• _Goal_:
Write out the rows starting with the line that contains "Task: Close the Ordner pane with X" and going on through the line that contains "point(225,216)", both included, and nothing else.

[Data on locating visible targets]
+++
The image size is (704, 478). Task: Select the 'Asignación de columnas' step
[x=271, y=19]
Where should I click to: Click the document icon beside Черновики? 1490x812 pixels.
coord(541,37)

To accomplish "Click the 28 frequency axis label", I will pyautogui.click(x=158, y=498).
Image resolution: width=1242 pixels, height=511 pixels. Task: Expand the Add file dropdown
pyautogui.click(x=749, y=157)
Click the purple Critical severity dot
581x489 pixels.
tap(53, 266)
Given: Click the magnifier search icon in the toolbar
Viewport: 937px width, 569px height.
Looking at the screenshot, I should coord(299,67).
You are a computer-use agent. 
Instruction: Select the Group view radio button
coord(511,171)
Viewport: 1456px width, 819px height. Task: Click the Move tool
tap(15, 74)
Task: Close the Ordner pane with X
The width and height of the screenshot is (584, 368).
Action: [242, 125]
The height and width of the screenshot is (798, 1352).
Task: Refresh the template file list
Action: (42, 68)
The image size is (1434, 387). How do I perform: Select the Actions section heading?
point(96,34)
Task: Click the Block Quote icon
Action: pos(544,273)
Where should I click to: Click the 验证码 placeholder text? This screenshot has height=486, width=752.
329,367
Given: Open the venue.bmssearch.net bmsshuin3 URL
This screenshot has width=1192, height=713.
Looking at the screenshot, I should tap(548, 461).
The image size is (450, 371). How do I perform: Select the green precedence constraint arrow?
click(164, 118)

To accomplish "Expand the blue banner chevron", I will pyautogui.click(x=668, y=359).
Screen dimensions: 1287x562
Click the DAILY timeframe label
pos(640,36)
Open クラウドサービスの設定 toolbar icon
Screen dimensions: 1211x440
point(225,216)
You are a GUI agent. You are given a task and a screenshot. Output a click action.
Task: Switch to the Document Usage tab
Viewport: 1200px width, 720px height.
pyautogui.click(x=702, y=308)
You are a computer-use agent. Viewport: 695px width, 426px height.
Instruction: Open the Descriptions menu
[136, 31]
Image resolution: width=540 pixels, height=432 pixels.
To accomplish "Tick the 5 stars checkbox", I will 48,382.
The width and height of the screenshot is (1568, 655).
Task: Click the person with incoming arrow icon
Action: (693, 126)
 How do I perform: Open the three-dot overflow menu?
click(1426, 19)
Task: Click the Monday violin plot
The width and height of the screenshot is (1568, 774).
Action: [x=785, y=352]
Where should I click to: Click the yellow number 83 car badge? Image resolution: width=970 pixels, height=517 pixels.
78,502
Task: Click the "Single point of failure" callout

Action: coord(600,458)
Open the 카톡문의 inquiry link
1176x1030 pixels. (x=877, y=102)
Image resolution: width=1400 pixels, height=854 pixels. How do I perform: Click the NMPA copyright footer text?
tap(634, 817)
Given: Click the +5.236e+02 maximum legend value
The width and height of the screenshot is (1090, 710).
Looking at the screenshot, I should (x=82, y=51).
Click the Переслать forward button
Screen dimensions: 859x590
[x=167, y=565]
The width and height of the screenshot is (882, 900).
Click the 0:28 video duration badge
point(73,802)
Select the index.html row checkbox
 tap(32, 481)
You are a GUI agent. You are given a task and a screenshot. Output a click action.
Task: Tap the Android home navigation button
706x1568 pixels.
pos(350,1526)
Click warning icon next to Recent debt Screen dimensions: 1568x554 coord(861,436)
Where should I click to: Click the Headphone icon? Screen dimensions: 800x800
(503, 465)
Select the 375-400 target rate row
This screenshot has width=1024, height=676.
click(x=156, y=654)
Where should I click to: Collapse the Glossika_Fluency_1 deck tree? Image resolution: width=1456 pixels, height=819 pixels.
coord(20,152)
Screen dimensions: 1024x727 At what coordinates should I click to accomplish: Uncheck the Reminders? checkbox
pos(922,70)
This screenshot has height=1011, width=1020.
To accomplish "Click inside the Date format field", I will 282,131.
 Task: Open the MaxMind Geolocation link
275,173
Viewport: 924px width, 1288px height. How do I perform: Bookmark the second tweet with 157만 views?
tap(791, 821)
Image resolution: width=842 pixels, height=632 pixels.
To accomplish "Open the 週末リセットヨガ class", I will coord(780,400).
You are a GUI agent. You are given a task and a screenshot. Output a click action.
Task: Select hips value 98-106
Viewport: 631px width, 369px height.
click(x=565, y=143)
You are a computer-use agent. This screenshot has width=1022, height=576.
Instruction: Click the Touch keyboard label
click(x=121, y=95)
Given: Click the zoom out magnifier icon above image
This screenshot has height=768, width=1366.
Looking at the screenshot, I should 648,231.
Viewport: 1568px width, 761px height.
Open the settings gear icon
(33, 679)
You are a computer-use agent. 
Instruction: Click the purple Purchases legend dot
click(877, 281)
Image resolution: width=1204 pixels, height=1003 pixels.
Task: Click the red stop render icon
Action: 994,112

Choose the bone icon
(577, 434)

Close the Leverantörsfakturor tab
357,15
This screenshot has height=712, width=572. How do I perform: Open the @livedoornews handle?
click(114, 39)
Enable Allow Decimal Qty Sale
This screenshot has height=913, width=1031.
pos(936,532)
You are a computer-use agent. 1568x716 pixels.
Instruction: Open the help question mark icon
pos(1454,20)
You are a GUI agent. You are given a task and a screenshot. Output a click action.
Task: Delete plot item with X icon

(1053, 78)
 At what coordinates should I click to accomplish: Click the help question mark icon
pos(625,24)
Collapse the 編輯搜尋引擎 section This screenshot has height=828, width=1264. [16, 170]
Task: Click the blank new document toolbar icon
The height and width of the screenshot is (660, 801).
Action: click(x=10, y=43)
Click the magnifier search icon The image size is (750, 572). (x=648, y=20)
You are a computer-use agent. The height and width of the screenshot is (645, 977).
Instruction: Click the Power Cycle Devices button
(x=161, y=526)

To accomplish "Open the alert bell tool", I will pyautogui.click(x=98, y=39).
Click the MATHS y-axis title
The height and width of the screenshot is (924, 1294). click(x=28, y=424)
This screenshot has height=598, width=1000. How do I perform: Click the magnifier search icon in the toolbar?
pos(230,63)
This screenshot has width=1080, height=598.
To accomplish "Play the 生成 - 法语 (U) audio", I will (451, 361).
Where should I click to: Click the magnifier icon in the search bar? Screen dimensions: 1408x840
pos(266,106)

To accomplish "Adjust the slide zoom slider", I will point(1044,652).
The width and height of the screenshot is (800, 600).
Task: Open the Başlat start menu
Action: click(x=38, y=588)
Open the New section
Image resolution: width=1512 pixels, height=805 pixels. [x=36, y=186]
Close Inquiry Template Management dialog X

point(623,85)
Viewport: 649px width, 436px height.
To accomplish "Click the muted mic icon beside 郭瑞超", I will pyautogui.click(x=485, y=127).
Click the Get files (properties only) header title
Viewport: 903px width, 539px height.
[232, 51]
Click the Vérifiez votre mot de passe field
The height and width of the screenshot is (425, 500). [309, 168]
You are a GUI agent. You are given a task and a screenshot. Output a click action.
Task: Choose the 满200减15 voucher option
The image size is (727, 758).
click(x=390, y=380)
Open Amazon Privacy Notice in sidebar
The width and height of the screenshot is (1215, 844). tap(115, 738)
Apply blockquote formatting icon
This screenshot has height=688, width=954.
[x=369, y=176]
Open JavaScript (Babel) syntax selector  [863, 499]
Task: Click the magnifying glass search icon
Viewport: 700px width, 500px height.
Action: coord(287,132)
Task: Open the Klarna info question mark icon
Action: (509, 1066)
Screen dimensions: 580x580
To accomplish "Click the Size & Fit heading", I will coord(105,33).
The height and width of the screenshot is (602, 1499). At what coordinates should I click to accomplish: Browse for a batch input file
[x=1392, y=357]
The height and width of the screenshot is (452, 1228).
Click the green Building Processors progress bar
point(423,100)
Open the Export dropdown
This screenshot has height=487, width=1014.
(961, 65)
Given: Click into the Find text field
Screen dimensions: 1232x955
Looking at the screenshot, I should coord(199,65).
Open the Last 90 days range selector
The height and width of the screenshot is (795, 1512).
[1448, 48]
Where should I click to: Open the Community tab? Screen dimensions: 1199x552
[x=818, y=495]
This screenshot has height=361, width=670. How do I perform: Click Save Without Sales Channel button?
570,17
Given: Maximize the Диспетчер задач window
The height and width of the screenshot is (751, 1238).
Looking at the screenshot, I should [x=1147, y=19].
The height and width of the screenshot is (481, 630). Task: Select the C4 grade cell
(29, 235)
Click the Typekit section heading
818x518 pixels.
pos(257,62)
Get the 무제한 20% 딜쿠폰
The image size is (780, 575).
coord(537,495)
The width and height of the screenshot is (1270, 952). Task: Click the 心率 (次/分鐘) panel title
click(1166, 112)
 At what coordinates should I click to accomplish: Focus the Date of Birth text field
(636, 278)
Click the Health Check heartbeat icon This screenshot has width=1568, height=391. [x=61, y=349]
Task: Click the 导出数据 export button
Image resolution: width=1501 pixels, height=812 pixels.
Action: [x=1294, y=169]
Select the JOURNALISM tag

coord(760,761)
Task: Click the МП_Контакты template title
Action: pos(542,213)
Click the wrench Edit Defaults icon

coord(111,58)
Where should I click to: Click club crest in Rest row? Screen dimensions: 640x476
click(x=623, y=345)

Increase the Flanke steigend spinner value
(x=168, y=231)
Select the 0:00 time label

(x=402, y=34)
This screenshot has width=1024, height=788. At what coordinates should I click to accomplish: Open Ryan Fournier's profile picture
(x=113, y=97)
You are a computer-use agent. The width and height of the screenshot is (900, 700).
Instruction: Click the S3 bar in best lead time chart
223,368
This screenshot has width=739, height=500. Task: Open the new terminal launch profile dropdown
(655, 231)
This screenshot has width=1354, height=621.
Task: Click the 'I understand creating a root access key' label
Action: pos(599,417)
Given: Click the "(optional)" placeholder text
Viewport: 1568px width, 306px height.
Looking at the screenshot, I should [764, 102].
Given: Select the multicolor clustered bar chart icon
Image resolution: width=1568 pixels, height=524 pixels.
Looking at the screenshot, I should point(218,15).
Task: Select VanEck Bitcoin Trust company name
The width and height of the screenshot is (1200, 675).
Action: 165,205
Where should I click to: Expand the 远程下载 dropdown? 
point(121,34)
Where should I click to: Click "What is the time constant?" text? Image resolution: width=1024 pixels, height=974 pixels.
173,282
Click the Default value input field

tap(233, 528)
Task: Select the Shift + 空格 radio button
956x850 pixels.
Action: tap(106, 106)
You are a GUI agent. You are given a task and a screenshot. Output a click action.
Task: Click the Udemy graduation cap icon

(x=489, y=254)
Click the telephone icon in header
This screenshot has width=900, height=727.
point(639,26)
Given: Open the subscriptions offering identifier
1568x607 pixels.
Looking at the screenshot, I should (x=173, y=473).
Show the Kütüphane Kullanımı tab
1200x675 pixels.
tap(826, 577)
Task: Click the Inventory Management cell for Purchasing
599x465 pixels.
+++
• _Correct output_:
Task: Close the Ordner pane with X
The width and height of the screenshot is (584, 368).
Action: [242, 125]
The height and width of the screenshot is (798, 1352).
Task: Refresh the template file list
Action: (42, 68)
The image size is (1434, 387). How do I perform: Select the Actions section heading?
point(96,34)
Task: Click the Block Quote icon
Action: pos(544,273)
Where should I click to: Click the 验证码 placeholder text? This screenshot has height=486, width=752.
329,367
Given: Open the venue.bmssearch.net bmsshuin3 URL
This screenshot has width=1192, height=713.
Looking at the screenshot, I should tap(548, 461).
The image size is (450, 371). How do I perform: Select the green precedence constraint arrow?
click(164, 118)

To accomplish "Expand the blue banner chevron", I will pyautogui.click(x=668, y=359).
Screen dimensions: 1287x562
Click the DAILY timeframe label
pos(640,36)
Open クラウドサービスの設定 toolbar icon
Screen dimensions: 1211x440
point(225,216)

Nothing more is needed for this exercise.